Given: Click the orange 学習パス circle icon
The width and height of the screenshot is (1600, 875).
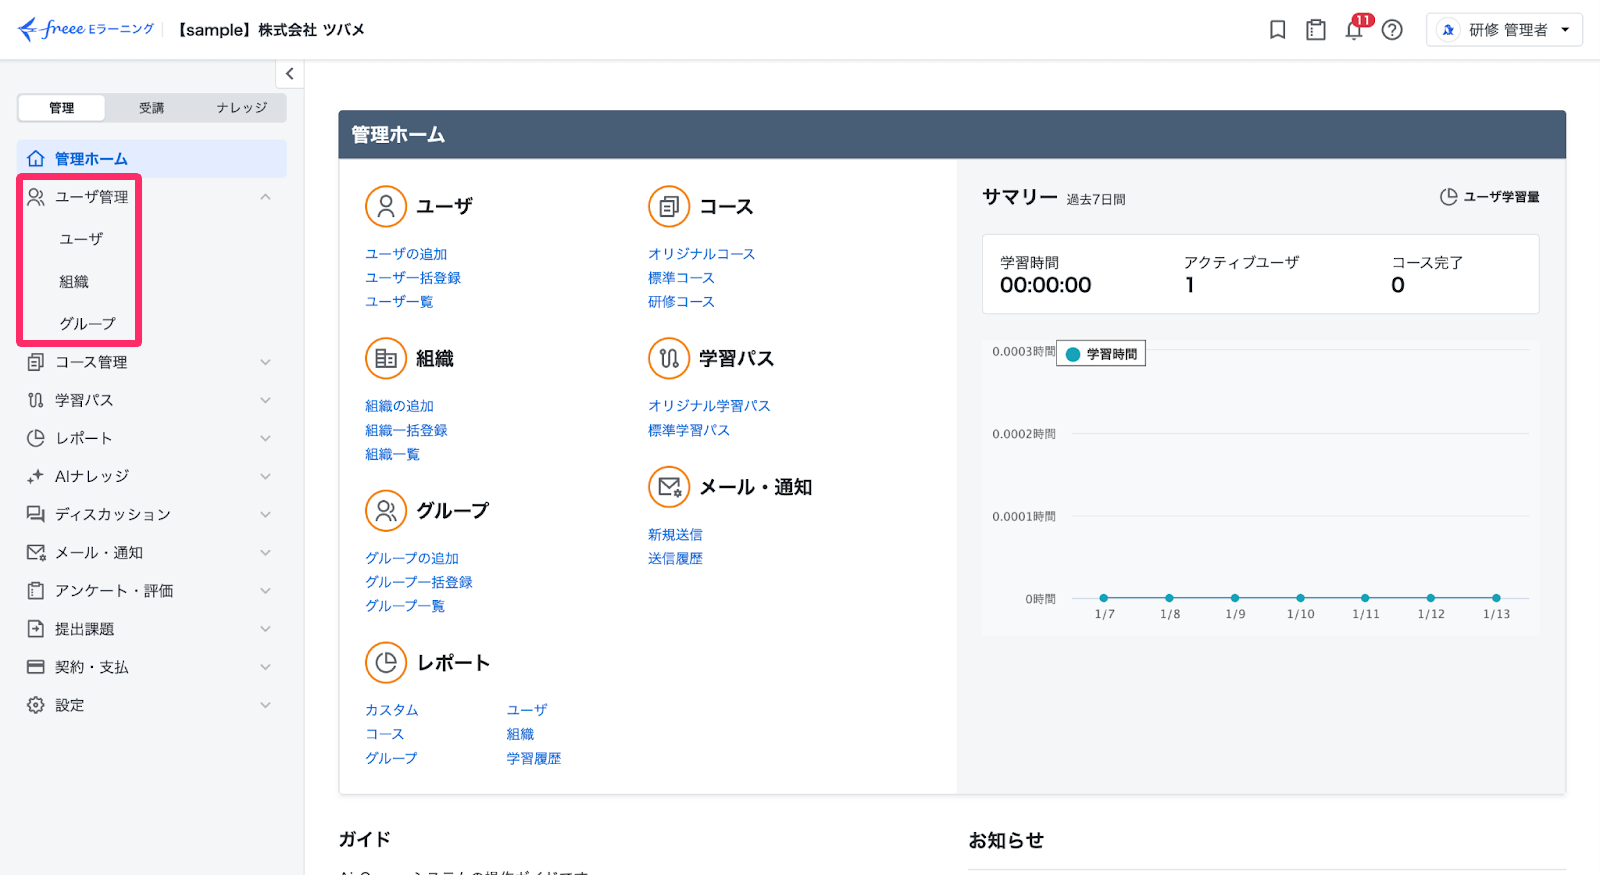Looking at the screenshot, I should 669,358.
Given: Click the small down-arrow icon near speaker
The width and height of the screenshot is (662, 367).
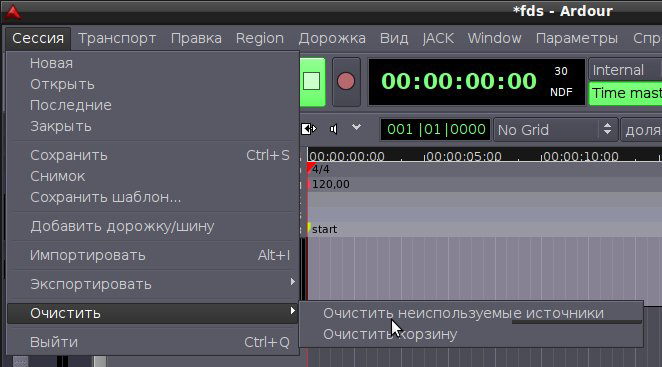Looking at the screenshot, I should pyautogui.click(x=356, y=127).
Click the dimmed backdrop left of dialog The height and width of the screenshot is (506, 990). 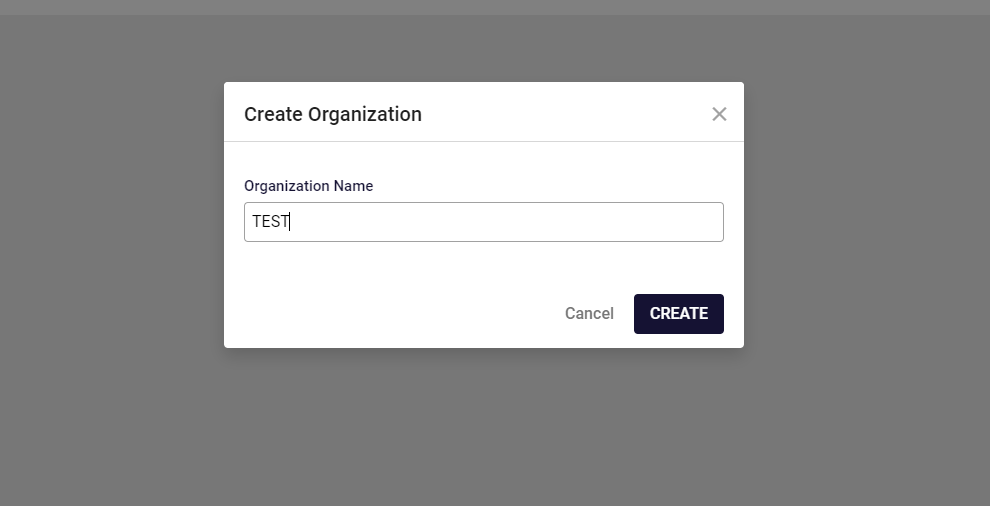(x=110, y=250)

══════

> Soal yang Diberikan:
Baris mana saja dalam daftar di atas yang memuat kata "icon"? Kumpulkan semuanya, dengan membedakan huruf besar dan kecil.

> Jawaban Lengkap:
Given: Click the orange 学習パス circle icon
Given: Click the small down-arrow icon near speaker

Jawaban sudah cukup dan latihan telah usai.